--- RECORDS PROVIDED ---

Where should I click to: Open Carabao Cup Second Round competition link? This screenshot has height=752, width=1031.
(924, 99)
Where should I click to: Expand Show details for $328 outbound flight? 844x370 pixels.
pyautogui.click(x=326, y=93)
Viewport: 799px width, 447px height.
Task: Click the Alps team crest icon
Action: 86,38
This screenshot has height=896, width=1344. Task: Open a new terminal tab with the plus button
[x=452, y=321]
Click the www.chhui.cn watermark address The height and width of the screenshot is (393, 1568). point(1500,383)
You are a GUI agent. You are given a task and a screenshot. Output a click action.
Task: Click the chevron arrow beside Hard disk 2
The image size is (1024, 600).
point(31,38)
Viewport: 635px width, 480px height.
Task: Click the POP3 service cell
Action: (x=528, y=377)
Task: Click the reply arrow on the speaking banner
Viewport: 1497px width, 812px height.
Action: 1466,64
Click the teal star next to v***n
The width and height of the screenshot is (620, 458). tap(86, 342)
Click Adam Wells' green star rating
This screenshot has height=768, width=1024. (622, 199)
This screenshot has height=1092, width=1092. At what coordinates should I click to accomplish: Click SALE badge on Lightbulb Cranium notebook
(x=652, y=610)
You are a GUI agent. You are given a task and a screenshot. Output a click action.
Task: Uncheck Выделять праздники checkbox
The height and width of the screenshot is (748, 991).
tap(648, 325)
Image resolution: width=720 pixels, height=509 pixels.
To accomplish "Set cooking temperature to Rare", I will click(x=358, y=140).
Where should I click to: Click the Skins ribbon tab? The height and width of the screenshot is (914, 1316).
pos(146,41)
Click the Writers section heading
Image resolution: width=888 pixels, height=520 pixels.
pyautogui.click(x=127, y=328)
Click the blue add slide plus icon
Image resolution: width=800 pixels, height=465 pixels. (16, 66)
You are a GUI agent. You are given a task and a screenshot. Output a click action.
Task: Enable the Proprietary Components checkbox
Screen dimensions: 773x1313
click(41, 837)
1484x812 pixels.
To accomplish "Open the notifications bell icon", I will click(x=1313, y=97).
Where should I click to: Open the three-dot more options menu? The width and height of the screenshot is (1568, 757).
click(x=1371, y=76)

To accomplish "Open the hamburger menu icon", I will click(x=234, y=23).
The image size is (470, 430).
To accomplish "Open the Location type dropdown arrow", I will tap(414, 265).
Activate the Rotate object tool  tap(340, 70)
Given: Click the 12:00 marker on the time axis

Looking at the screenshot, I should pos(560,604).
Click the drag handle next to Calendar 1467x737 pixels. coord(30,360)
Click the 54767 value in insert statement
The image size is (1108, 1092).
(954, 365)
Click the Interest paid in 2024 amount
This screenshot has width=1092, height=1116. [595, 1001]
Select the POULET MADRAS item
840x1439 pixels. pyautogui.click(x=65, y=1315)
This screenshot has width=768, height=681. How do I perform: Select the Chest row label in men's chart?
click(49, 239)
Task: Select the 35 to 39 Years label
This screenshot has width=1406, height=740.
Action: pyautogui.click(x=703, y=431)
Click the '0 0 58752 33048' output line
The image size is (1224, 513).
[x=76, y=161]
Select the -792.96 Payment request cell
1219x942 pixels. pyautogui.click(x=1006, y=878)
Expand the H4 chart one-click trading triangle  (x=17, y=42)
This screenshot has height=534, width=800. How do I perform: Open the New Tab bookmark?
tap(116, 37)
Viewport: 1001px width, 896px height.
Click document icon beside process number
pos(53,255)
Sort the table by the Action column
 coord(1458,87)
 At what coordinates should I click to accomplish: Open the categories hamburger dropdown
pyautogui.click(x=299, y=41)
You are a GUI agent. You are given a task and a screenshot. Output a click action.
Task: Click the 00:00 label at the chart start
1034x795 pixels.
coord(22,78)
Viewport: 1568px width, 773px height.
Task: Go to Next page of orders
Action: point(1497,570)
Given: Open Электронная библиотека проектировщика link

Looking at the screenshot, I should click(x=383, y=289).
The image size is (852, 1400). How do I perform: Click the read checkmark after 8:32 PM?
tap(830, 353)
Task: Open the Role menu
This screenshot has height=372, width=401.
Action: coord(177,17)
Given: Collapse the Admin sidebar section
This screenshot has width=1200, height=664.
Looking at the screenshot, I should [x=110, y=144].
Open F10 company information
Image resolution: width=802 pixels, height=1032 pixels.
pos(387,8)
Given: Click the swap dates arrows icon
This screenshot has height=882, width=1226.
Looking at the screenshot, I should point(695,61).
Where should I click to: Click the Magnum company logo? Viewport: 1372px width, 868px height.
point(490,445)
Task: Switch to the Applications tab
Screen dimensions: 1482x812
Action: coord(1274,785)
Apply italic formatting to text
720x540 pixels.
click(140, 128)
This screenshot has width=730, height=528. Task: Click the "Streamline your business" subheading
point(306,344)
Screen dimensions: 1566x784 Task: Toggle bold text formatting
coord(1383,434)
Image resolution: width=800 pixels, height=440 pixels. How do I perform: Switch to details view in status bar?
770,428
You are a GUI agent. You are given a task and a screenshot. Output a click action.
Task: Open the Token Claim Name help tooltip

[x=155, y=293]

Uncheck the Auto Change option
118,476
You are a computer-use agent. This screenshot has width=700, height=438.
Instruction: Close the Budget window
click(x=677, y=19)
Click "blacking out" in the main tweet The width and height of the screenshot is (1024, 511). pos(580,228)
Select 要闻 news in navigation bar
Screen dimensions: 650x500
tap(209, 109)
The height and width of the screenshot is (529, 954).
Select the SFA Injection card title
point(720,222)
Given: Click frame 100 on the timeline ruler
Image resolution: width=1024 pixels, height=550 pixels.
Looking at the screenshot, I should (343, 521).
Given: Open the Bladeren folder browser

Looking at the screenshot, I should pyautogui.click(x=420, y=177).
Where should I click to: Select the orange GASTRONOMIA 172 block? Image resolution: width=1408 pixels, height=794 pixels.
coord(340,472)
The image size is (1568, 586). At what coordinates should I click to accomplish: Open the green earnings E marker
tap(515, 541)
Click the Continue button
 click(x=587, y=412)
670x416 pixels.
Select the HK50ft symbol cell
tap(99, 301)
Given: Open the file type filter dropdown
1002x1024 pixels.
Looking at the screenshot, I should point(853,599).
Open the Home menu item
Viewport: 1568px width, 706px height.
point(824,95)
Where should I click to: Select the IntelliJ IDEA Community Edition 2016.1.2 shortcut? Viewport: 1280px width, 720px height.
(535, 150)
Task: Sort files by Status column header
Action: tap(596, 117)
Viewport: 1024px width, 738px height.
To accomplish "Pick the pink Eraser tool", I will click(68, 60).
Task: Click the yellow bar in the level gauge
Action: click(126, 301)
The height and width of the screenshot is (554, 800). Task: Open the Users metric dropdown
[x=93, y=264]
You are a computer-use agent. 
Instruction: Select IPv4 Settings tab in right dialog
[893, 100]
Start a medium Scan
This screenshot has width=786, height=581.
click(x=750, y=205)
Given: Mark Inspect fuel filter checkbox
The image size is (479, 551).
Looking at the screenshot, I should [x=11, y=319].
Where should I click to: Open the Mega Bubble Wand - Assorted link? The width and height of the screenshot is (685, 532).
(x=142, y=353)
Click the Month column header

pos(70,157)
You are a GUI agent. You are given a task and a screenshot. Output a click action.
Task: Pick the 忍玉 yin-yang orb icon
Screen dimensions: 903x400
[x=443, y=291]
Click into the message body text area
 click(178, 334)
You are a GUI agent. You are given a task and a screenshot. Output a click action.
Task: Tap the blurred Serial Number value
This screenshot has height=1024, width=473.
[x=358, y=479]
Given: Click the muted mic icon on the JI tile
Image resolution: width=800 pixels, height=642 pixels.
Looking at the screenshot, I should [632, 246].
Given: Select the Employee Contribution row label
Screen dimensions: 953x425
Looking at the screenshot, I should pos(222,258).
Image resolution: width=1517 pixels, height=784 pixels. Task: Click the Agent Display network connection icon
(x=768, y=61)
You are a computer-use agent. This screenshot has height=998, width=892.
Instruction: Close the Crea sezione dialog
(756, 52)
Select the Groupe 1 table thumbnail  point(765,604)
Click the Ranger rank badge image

---

> [EXERCISE DESCRIPTION] Return, in full, every line of these entries that holds "section".

> [EXPECTED ANSWER]
Click the Writers section heading
Given: Collapse the Admin sidebar section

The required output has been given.